Wednesday, February 3, 2010

Does real GDP growth signal recovery?

Over on Twitter this morning, The Kirk Report tweeted a link to a Wells Capital Management report that offers some upbeat news on prospects for economic recovery.

Here's an excerpt from that report entitled, "Current Real GDP Recovery Looks as Strong as 1975, 1982 Recoveries":

"Despite a strong fourth-quarter real GDP report, the debate surrounding the strength of the contemporary economic recovery lingers. Most seem to anticipate a subpar recovery similar to the last two during the early 1990s and after the dot-com meltdown in the early 2000s.

However, although the current recovery is only two quarters old, it is thus far closely tracking the strong recoveries of 1975 and 1982..."

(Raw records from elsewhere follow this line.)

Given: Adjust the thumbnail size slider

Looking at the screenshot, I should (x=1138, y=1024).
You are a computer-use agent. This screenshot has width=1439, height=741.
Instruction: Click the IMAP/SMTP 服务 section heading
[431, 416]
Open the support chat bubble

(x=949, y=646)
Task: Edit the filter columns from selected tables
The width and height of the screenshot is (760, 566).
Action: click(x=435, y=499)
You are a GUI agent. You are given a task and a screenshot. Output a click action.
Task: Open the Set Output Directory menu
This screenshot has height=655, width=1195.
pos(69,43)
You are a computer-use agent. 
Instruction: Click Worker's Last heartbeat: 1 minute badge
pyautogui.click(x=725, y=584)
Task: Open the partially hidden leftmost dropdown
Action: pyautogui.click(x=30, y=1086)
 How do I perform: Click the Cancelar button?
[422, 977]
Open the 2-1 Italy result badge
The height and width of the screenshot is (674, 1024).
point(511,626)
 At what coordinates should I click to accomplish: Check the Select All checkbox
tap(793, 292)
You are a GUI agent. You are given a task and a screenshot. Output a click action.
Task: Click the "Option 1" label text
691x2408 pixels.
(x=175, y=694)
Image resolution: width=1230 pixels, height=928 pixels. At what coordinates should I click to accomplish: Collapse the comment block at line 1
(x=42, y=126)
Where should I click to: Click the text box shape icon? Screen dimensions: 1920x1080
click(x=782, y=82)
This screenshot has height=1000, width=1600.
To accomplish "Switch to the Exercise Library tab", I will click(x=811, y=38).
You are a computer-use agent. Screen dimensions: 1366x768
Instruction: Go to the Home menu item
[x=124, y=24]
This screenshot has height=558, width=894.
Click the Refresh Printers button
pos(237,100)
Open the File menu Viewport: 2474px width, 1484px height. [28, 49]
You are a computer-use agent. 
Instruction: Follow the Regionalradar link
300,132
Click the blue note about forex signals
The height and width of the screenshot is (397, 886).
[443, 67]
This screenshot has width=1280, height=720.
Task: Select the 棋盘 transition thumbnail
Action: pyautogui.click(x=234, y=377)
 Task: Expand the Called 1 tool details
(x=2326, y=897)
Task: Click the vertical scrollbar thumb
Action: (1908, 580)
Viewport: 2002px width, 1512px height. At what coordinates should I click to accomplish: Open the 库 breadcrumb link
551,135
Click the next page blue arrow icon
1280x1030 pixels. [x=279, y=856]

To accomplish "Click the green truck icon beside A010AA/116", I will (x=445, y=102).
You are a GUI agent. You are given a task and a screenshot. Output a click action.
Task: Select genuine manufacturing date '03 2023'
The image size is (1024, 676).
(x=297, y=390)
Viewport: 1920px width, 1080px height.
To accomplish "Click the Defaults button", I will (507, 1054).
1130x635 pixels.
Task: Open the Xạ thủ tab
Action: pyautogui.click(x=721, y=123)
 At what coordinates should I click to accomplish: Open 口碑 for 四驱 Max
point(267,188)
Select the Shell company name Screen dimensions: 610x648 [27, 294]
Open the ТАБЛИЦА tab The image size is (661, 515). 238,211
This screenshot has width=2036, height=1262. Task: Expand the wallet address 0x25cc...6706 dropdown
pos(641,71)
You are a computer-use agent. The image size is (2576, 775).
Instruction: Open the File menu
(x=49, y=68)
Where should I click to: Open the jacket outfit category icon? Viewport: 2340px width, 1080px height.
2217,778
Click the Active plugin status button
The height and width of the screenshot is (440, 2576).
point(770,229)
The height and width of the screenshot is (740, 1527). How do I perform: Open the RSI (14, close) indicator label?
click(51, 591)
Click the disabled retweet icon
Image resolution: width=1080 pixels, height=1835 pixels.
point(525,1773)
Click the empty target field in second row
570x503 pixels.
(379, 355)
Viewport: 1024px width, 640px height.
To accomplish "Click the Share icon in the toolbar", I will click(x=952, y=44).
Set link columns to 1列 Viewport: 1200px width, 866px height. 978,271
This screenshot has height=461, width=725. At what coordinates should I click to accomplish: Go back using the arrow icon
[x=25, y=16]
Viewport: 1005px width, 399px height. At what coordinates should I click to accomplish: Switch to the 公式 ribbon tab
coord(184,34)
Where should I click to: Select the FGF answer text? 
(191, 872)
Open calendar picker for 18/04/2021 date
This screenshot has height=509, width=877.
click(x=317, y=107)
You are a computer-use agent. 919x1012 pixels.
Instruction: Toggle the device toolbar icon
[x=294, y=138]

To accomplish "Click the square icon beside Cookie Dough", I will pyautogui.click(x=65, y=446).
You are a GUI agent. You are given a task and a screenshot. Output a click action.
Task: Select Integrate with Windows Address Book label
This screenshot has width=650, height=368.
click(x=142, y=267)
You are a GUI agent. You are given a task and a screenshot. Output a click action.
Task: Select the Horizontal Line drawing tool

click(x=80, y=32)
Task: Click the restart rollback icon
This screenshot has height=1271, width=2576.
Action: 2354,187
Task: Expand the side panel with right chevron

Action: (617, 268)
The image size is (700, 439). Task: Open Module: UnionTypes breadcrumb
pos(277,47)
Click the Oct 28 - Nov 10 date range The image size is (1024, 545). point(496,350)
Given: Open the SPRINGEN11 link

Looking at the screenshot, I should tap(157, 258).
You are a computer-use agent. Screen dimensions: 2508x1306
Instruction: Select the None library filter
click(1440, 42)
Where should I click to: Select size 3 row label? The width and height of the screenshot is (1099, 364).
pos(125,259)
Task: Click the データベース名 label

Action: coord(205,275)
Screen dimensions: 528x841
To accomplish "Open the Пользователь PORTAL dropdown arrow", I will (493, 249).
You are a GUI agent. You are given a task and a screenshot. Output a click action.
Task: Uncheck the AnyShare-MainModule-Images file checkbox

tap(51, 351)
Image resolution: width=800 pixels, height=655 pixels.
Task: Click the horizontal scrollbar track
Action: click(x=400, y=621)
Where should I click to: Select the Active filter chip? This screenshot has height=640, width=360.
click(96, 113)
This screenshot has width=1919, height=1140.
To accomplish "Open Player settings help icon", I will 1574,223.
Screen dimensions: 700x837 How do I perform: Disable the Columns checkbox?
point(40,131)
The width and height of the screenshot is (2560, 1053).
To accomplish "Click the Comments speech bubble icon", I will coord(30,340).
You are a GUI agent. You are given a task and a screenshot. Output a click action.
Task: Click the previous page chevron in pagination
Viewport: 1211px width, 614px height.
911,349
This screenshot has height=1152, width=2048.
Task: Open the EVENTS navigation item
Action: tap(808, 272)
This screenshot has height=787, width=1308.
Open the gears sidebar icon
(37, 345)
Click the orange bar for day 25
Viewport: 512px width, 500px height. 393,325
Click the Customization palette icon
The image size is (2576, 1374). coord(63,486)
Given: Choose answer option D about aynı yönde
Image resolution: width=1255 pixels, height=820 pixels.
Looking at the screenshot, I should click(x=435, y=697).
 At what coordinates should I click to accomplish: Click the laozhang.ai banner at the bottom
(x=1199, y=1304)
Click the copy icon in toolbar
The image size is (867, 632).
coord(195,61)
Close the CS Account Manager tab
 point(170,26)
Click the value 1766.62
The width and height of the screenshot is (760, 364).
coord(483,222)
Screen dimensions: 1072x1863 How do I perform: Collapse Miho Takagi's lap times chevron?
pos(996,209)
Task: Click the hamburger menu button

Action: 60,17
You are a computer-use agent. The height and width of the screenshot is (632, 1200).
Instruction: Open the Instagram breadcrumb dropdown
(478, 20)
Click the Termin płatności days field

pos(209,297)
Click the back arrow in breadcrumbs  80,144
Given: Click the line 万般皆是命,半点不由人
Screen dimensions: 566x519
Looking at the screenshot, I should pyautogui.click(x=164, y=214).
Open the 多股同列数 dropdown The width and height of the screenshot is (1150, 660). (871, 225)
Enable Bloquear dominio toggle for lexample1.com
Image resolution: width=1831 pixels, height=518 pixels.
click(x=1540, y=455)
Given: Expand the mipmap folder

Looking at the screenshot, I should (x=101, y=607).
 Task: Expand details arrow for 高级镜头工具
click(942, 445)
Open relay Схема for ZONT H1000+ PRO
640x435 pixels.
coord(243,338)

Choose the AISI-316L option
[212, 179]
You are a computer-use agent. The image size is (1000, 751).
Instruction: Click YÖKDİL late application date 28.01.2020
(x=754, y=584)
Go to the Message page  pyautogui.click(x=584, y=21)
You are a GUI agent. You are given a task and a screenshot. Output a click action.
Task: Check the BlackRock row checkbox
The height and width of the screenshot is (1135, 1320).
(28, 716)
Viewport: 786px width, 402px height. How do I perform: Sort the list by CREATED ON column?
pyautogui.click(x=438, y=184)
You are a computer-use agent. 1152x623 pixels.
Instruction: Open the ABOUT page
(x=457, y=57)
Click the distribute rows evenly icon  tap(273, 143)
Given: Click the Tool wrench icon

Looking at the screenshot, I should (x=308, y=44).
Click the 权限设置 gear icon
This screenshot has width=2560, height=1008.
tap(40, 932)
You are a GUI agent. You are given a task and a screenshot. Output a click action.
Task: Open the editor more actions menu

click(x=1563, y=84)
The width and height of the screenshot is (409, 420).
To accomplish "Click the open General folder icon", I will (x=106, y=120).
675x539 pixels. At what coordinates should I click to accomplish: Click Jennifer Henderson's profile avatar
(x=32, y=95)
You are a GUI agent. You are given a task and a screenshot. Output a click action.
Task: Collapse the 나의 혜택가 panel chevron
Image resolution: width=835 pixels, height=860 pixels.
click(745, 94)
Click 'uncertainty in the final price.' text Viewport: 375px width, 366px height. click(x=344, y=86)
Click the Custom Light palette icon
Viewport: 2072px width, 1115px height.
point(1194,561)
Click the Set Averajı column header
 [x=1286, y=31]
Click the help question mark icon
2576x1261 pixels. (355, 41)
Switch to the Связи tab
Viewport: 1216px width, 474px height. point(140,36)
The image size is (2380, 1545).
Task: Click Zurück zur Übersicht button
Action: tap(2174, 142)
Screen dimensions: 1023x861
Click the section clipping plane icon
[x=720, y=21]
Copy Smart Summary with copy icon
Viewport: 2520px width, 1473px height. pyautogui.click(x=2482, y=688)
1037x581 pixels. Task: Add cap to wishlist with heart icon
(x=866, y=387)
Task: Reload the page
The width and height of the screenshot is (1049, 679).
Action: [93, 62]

There follows some interesting charts and data summaries which lead the authors to conclude that the current recovery, measured on real GDP growth, is much stronger than many had believed it would be.

I am happy to consider positive arguments for economic growth, but I'm also left to wonder how reliable these real GDP figures are, given the way we measure inflation statistics these days.

Tim Iacono at TMGM has a nice little chart that illustrates this relationship between real economic growth and inflation. Note how drastically the real GDP figures can change when inflation is overstated or understated.

For a more thorough discussion of why GDP figures are an unreliable and "heavily politicized" data point, please see this post on John Williams' Shadow Stats report on 4th quarter GDP.

Added notes: this blog post from the Daily Kos site offers an upbeat outlook on the GDP numbers and jobs recovery, similar to the Wells Capital report. What are your thoughts?